Madison seems not to have considered that our thinking about firearms has made the nation less secure in our homes, as the USA is the murder capital of the Western world. How could he have missed that? Was there no NRA in 1789?

Anonymous said...

This sort of thing plagues Second Amendment scholarship (and, no, not just that of Michael Bellesiles). Consider the Jefferson quotation that ". . . one loves to possess arms." It appears on the NRA website (without the elipses), and in recent scholarship, like Don B. Kates' 2009 article, "A Modern Historiography of the Second Amendment," in the UCLA Law Review (a forum on the Heller decision).

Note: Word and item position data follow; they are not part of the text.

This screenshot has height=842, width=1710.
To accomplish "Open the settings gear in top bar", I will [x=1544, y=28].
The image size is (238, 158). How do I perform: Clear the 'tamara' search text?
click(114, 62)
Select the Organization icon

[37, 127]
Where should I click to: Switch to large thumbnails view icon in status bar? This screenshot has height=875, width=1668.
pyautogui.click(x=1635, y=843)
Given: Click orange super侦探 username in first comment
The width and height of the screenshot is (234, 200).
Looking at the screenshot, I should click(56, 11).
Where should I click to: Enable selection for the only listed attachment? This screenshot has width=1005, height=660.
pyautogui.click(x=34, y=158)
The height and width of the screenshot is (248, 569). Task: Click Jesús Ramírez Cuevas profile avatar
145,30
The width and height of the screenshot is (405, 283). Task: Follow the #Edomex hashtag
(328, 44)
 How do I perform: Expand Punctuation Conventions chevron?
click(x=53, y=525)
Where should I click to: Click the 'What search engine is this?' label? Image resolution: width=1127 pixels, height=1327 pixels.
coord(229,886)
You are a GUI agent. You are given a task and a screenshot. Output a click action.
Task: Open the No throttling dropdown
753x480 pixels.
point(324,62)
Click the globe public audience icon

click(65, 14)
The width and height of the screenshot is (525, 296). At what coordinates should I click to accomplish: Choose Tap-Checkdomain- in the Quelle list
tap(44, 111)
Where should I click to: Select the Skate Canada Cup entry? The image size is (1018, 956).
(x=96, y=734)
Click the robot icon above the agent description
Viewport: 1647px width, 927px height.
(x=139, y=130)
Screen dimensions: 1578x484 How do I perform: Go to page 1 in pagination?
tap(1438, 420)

The problem is Jefferson was not talking about guns at all. He was looking for some political ammo against Hamilton and Knox as relations soured with France. Here is what he wrote to Washington in 1796:

"While on the subject of papers, permit me to ask one from you. You remember the difference of opinion between Hamilton & Knox on the one part, & myself on the other, on the subject of firing on the little Sarah, and that we had exchanged opinions & reasons in writing. On your arrival in Philadelphia I delivered you a copy of my reasons, in the presence of Colo. Hamilton. On our withdrawing he told me he had been so much engaged that he had not been able to prepare a copy of his & General Knox's for you, and that if I would send you the one he had given me, he would replace it in a few days. I immediately sent it to you, wishing you should see both sides of the subject together. I often after applied to both the gentlemen but could never obtain another copy. I have often thought of asking this one, or a copy of it, back from you, but have not before written on subjects of this kind to you. Tho I do not know that it will ever be of the least importance to me, yet one loves to possess arms, tho they hope never to have occasion for them. They possess my paper in my own handwriting. It is just I should possess theirs. The only thing amiss is, that they should have left me to seek a return of the paper, or a copy of it, from you."

Check it out yourself at the Library of Congress.

J. L. Bell said...

Thanks for that example. That surely is a metaphorical use of “arms,” and looks quite different without the context of Jefferson’s letter.